Quantum bath refrigeration towards absolute zero: unattainability principle challenged
Michal Kol\'a\v{r}, David Gelbwaser-Klimovsky, Robert Alicki and, Gershon Kurizki

TL;DR
This study presents a quantum refrigerator model that challenges the unattainability principle by showing that cooling to absolute zero may be theoretically achievable with certain quantum baths, contrary to traditional thermodynamic limits.
Contribution
The paper introduces a minimal quantum refrigerator model demonstrating that cooling rates do not vanish at zero temperature for specific realistic quantum baths, questioning established thermodynamic principles.
Findings
Cooling rate remains finite as T approaches 0 for certain baths.

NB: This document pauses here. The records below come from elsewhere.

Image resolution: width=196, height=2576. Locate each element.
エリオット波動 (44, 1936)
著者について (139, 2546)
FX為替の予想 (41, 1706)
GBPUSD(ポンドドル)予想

Challenges the traditional unattainability principle of absolute zero.
Quantum effects can alter thermodynamic limits.
Abstract
A minimal model of a quantum refrigerator (QR), i.e. a periodically phase-flipped two-level system permanently coupled to a finite-capacity bath (cold bath) and an infinite heat dump (hot bath), is introduced and used to investigate the cooling of the cold bath towards the absolute zero (T=0). Remarkably, the temperature scaling of the cold-bath cooling rate reveals that it does not vanish as T->0 for certain realistic quantized baths, e.g. phonons in strongly disordered media (fractons) or quantized spin-waves in ferromagnets (magnons). This result challenges Nernst's third-law formulation known as the unattainability principle.